Depending on the selections from page 1, page 2 presents text boxes to paste in lists of fasta format sequences or Ensembl gene IDs, or radio-buttons to select a certain number of random promoters for the appropriate species, or species based check boxes for pre-constructed runs or %GC matched runs. If CORE_TF must retrieve promoters there are two options to define promoter sequences. The first option is to call a promoter as exon 1 plus a user defined number of base-pairs (bp) upstream.
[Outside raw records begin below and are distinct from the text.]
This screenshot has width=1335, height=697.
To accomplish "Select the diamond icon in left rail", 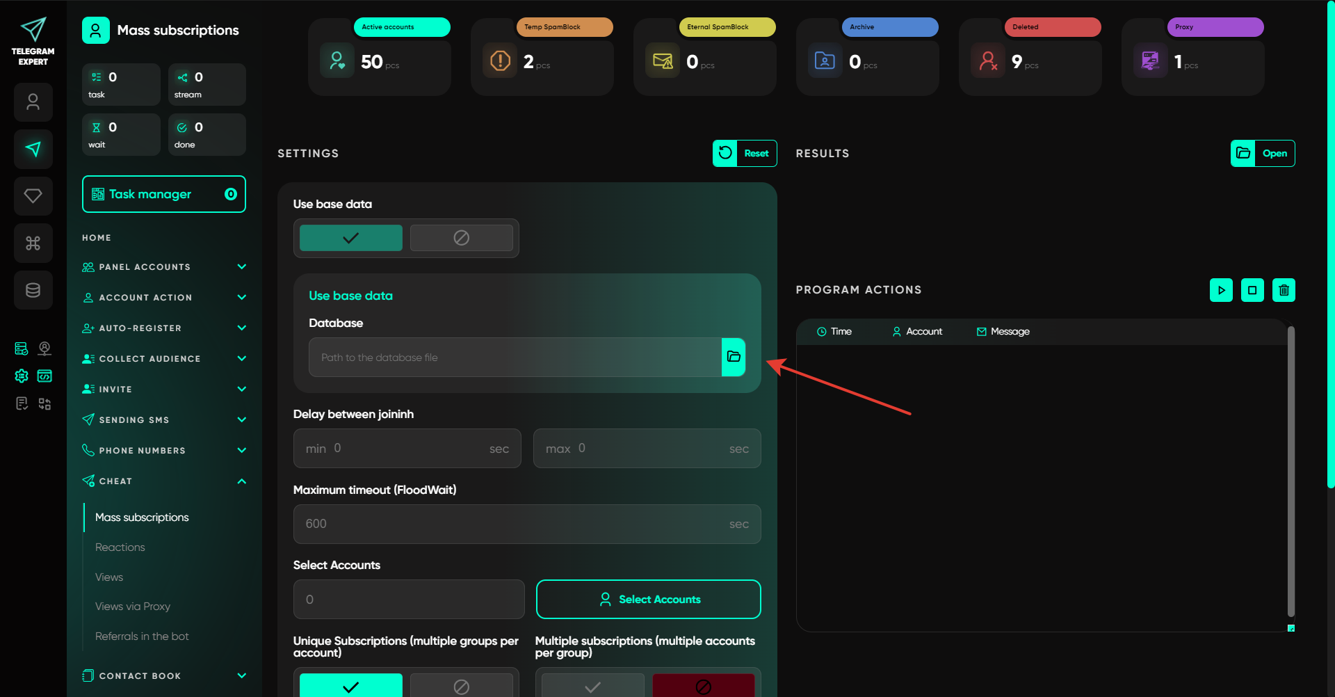I will tap(33, 196).
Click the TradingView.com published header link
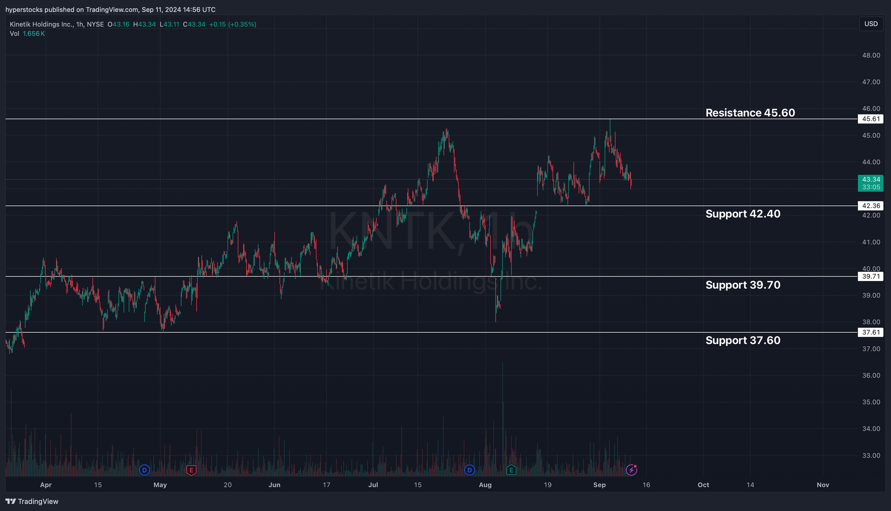Viewport: 891px width, 511px height. tap(112, 10)

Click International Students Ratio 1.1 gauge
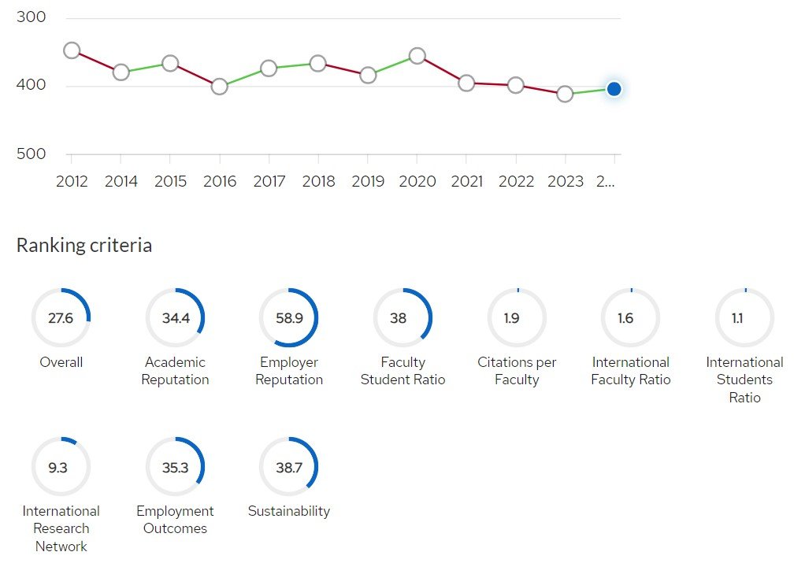(x=744, y=318)
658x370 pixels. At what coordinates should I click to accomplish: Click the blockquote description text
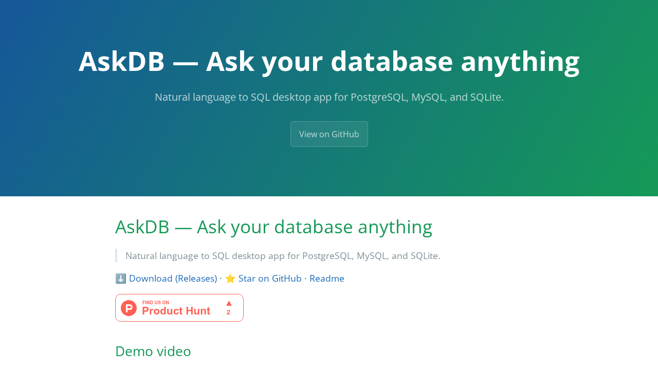click(283, 255)
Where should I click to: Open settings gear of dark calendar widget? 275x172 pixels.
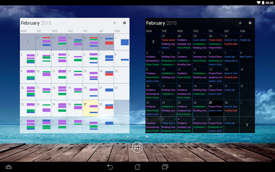(x=250, y=23)
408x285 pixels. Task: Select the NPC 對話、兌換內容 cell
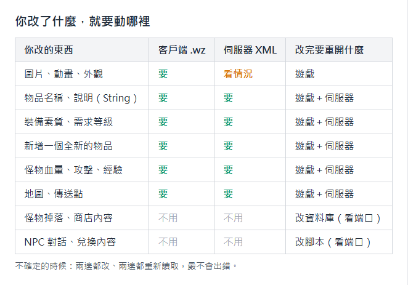tap(70, 242)
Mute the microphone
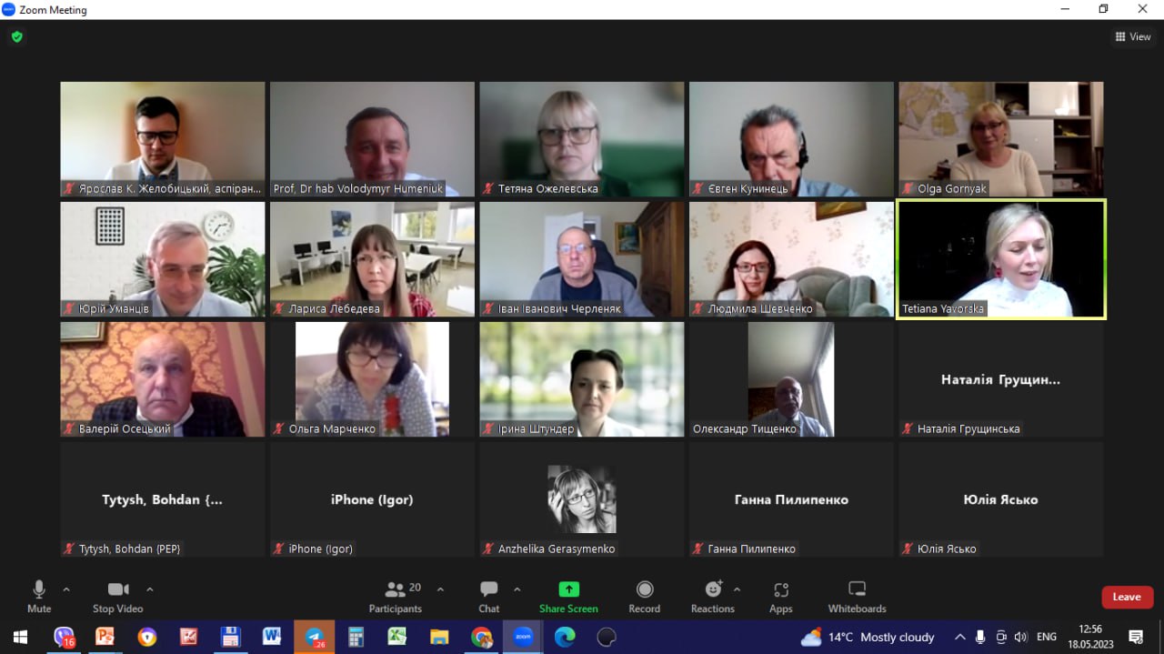Image resolution: width=1164 pixels, height=654 pixels. point(39,596)
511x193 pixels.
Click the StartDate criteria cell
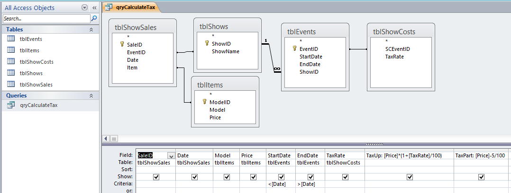[x=281, y=184]
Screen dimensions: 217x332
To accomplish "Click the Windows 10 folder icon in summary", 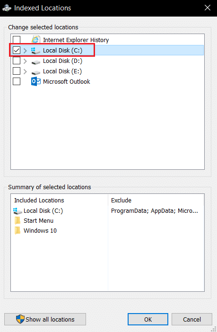I will click(18, 231).
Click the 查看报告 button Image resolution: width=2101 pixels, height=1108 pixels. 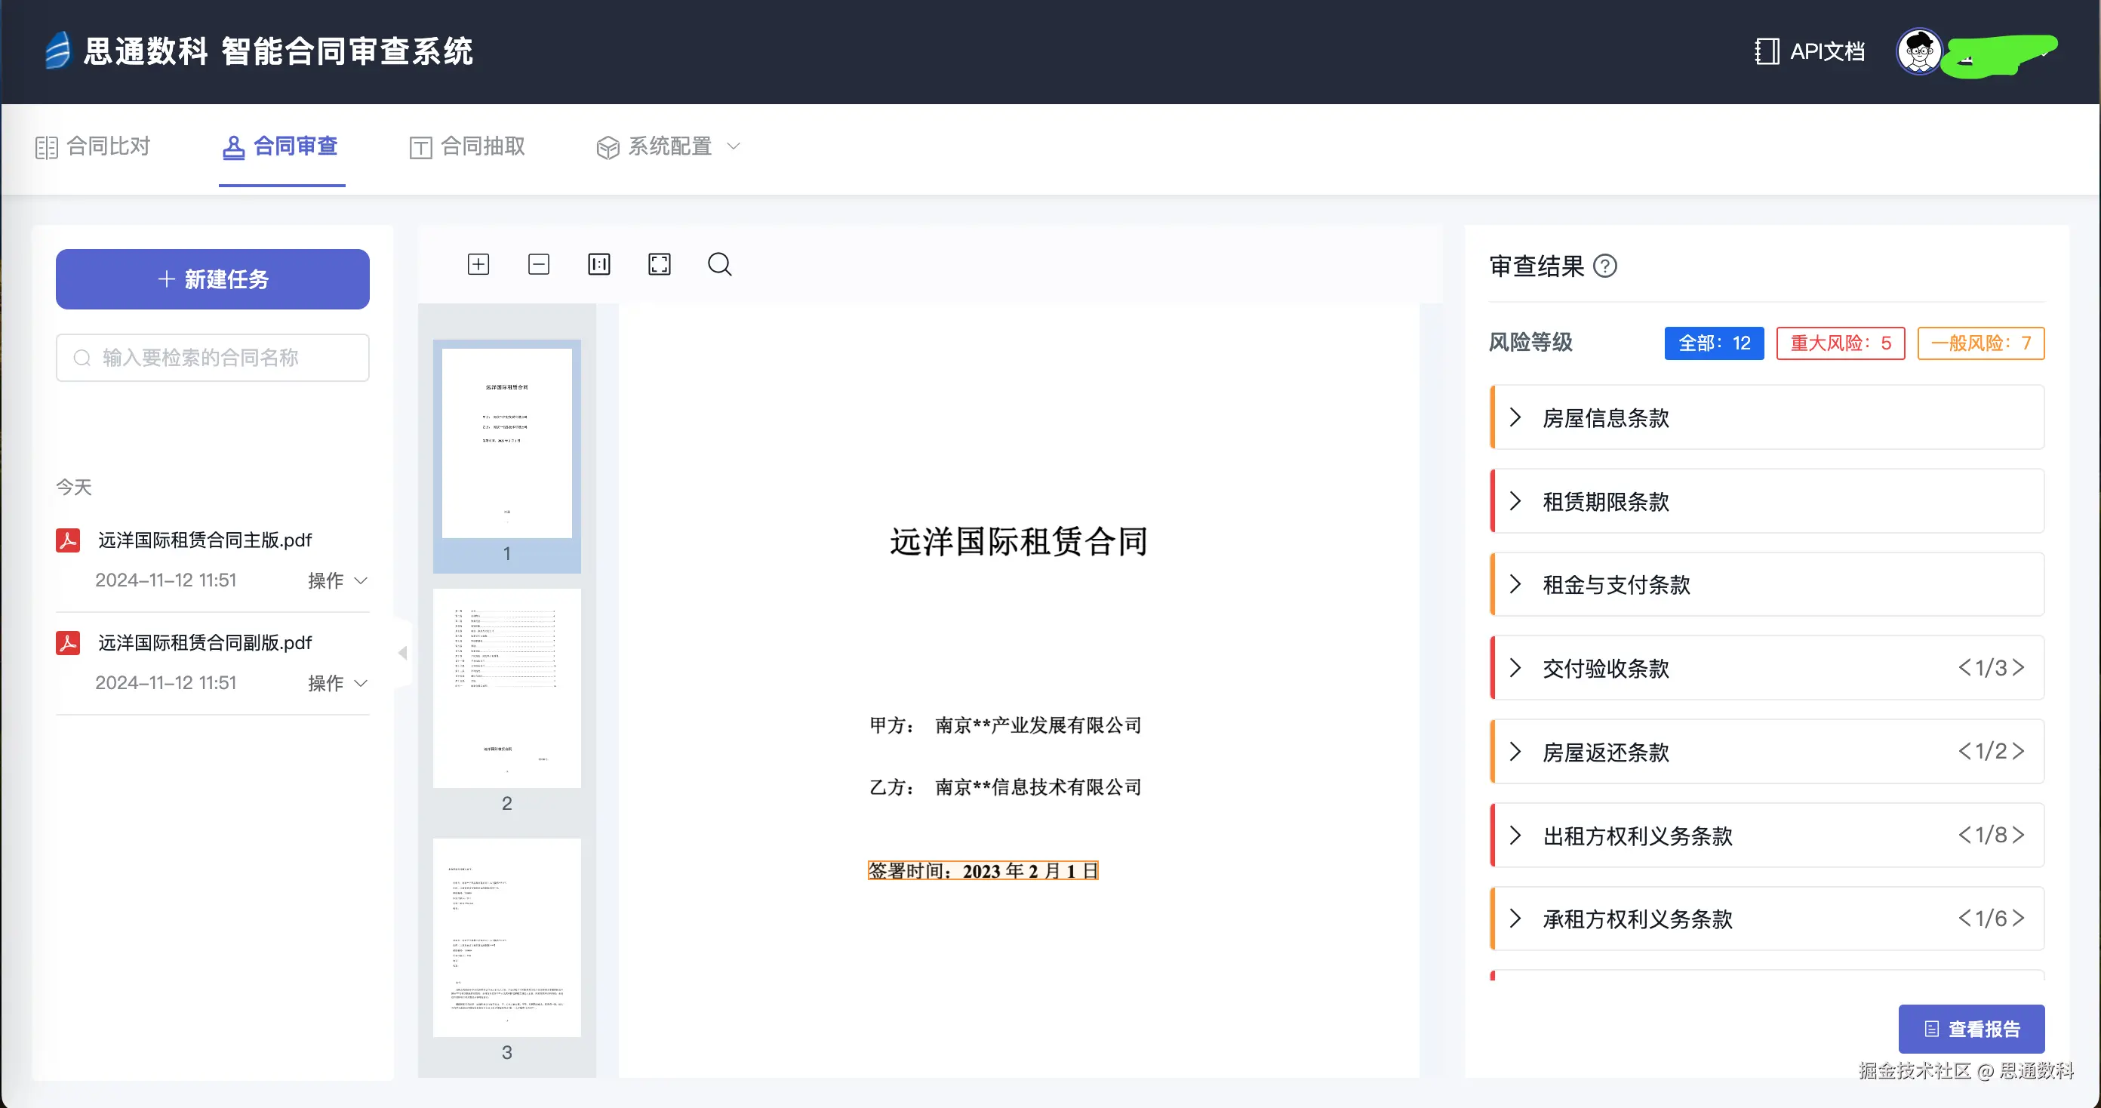(x=1971, y=1029)
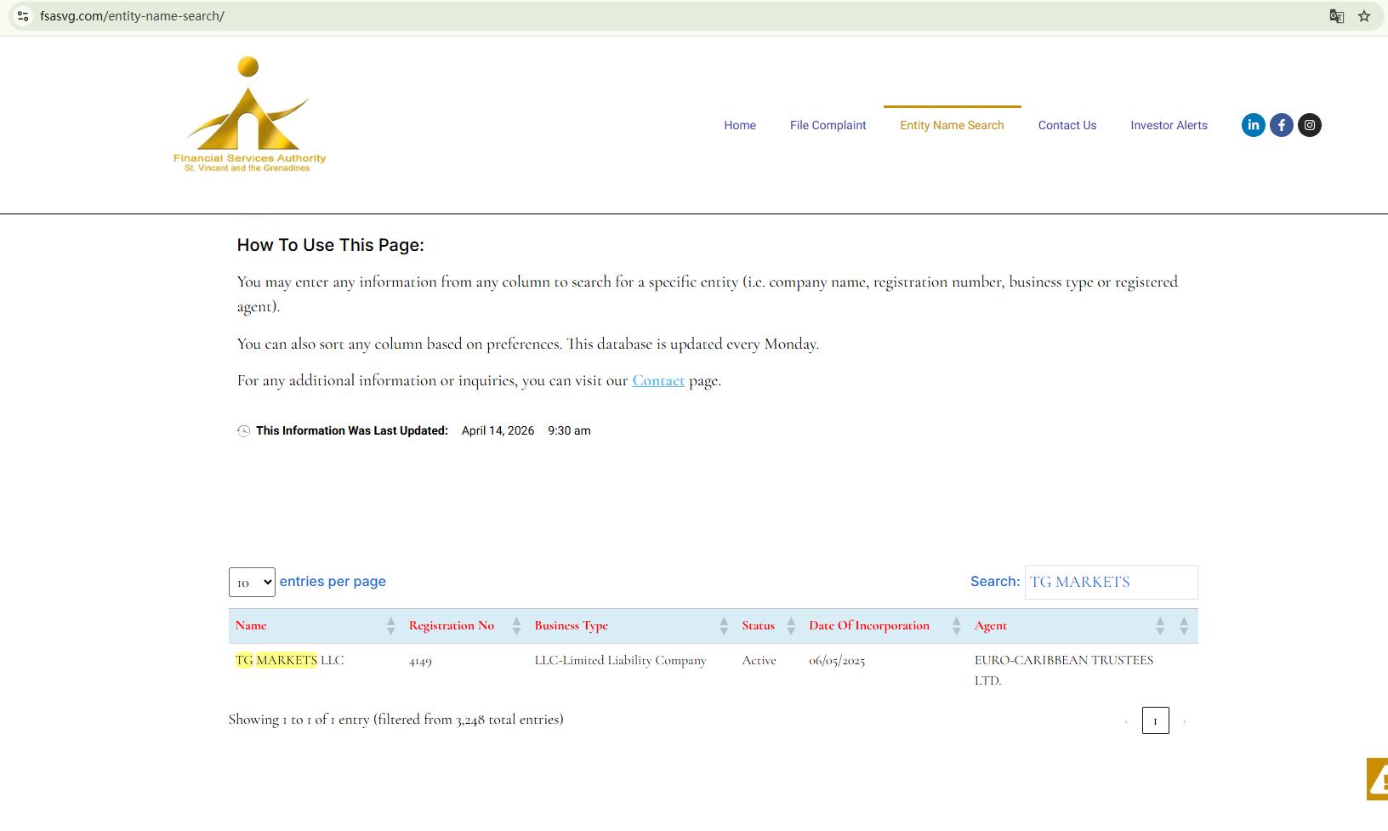Click the browser translate page icon
1388x831 pixels.
pos(1336,16)
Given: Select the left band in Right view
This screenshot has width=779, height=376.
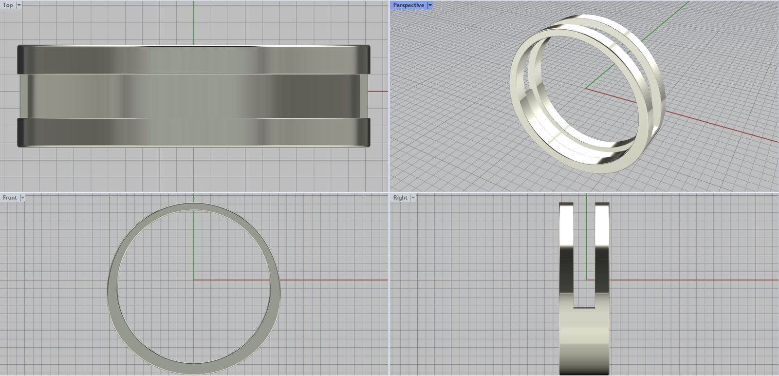Looking at the screenshot, I should [567, 253].
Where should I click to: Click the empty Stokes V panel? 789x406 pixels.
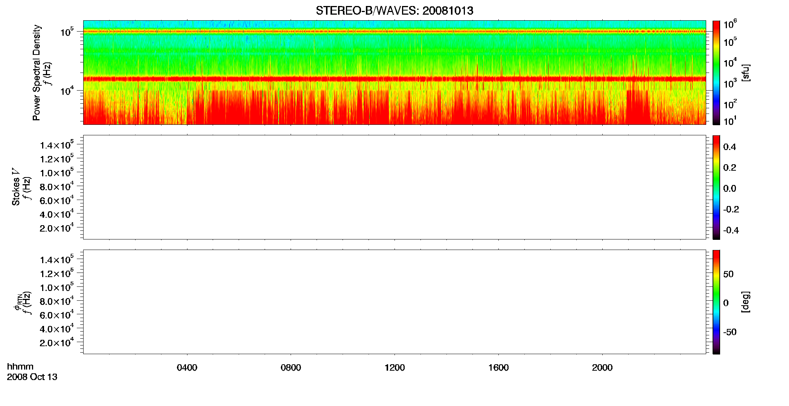(x=395, y=187)
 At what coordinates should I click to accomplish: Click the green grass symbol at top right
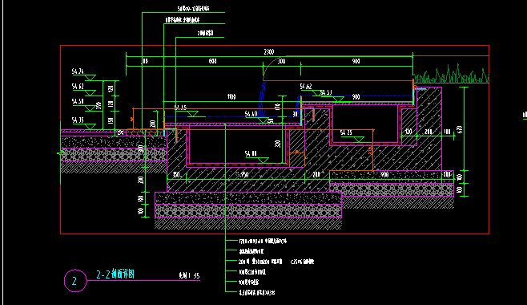(451, 75)
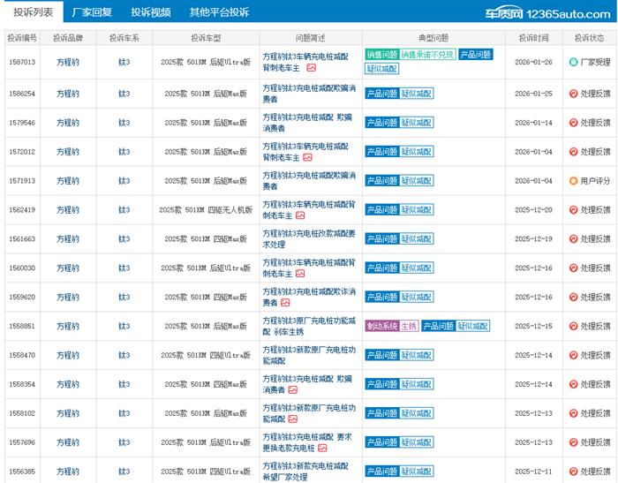618x483 pixels.
Task: Click 销售承诺不兑现 tag on complaint 1587013
Action: click(427, 55)
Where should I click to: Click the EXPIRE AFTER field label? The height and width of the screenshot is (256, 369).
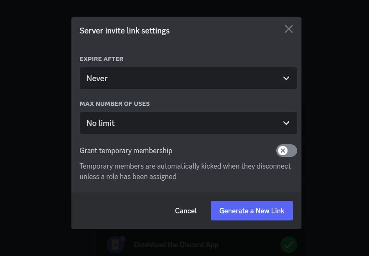pyautogui.click(x=102, y=59)
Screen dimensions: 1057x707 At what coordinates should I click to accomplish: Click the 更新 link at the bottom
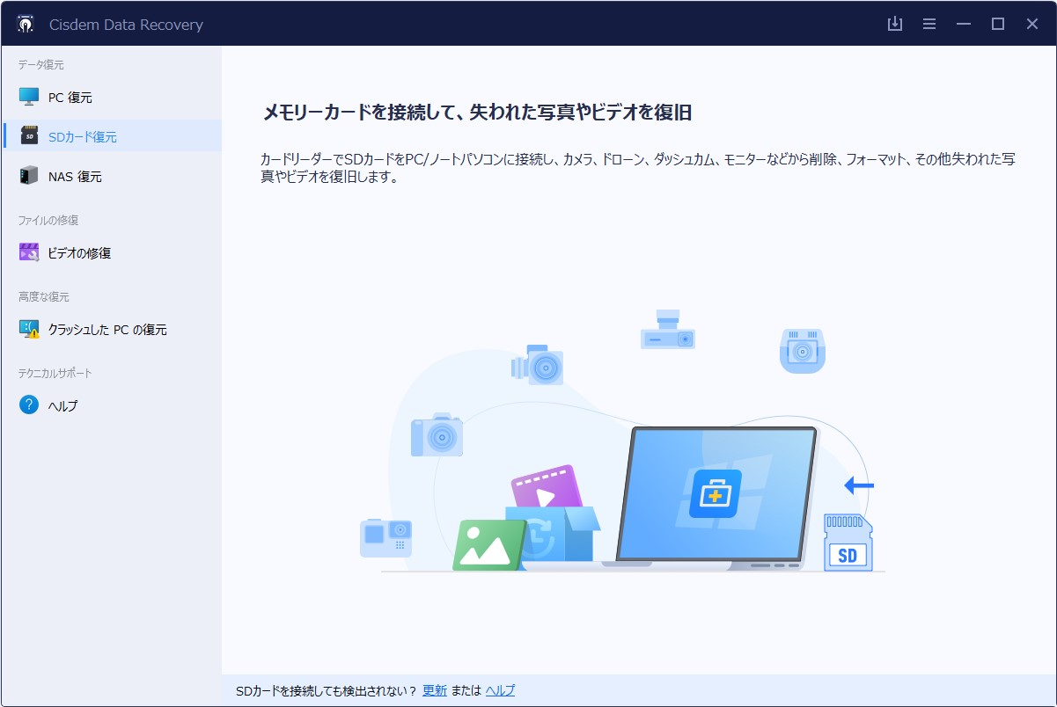click(x=435, y=690)
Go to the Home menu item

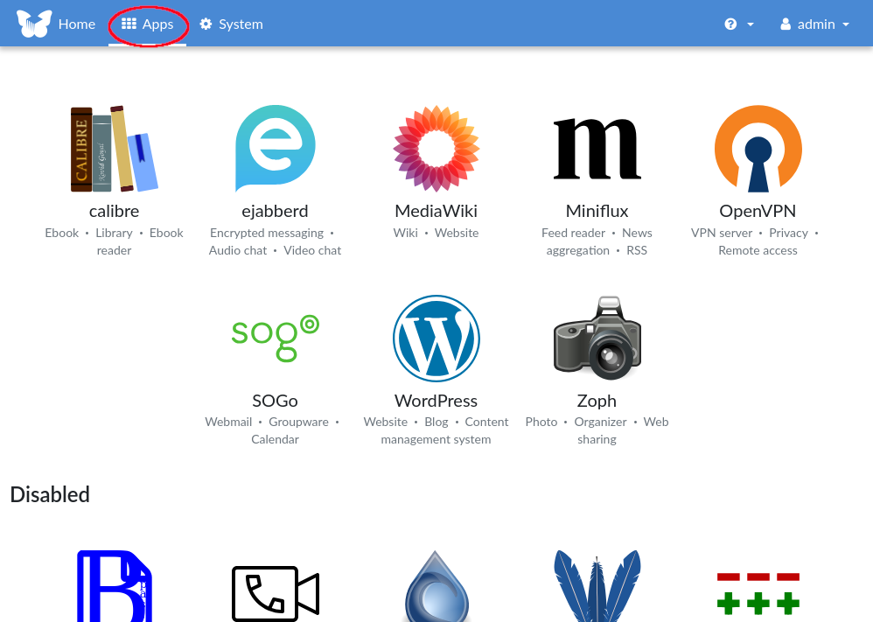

The second option is to define a promoter sequence as a user specified number of bp before and after the start of exon 1. The pre-constructed (approximately 3000 promoters) and pre-retrieved sets to match %GC on (approximately 10000 promoters, of which 3000 are selected) are based on 1000 bp upstream of exon 1 and exon 1 sequence.
If requested, page 3 (figure 2) uses Ensembl API to retrieve promoters from a locally installed Ensembl database or from the web-based Ensembl database depending on CORE_TF installation. If the option to use %GC matched random sequences is selected CORE_TF matches pre-retrieved promoter sequences to the experimental promoter sequences so that at least 3000 similar %GC promoters are obtained. It then uses Match to scan all sequences for the presence of TRANSFAC Professional (note: web based CORE_TF is still free access to non-commercial users) vertebrate matrices passing the PWM alignment threshold provided on page 1 (pre-constructed random promoter sets also have pre-executed Match runs and initial number of hits counted). A binomial test is carried out with the Perl module Math::Cephes  to identify TFBS that are over-represented in the experimental set over the random set. This is displayed on the screen as a sortable table with the TFBS name, p-value (10 digits are displayed), hits and total number in the experimental and random sets, as well as the number of matrix hits in each experimental promoter. For clarity, p-values below a defined threshold from page 1 are highlighted in blue. The table can be downloaded as an HTML file or a tab-delimited text file. The user can select a number of TFBS plus a promoter of interest and continue to the next page. There is also a Java script with a button to automatically select all TFBS with a p-value below the defined threshold.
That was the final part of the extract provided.